Se debe usar —como en español— una subordinada:

¿Que por qué no voy? Porque no tengo tiempo.
_Warum ich nicht gehe? Weil ich keine Zeit habe_.​
Saludos,


----------



## maicart

@kunvla Gracias. ¿En qué caso se podría decir "Warum gehe ich nicht?"


----------



## kunvla

maicart said:


> @kunvla Gracias. ¿En qué caso se podría decir "Warum gehe ich nicht?"


De nada.

Es una pregunta directa dirigida por el que la pronuncia o a su interlocutor o a sí mismo.

Saludos,


----------



## susanainboqueixon

Cuando te estás pregunando a ti mismo, es decir: para mostrar que la respuesta no te sale facilmente.
"Du gehst nicht ins Theater? Warum nicht?" - "Tja... Warum gehe ich nicht ins Theater? Hm... Vielleicht, weil ich keine Menschenmengen mag."


----------



## maicart

Ok, gracias a todos. Todo claro.


----------



## kunvla

kunvla said:


> Es una pregunta directa dirigida por el que la pronuncia o a su interlocutor o a sí mismo.


- Jetzt ist mir klar geworden, warum du nicht ins Theater gehen willst!
- Und warum will ich nicht ins Theater gehen?

Una oración de pregunta dirigida a sí mismo ya te la dio Susana.

Saludos,


----------



## maicart

Tengo solo una duda. ¿Sería lo mismo con esta frase?

¿Que por qué no lo hago?

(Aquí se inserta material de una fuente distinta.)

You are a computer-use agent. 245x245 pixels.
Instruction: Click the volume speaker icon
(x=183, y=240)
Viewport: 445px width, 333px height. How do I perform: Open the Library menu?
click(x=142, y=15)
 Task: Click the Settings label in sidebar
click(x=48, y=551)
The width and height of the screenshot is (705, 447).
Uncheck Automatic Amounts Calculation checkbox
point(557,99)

Porque no quiero.

Warum ich mache es nicht? Weil ich nicht will.


----------



## kunvla

maicart said:


> Tengo solo una duda. ¿Sería lo mismo con esta frase?
> 
> ¿Que por qué no lo hago? Porque no quiero.
> 
> Warum ich mache es nicht? Warum ich es nicht mache? Weil ich nicht will.


Sí. Compárense:

¿[Me preguntas] Que por qué no lo hago? Porque no quiero.
[Du fragst mich] Warum ich es nicht mache? Weil ich nicht will.​
Saludos,


----------



## maicart

Ok, gracias de nuevo.


----------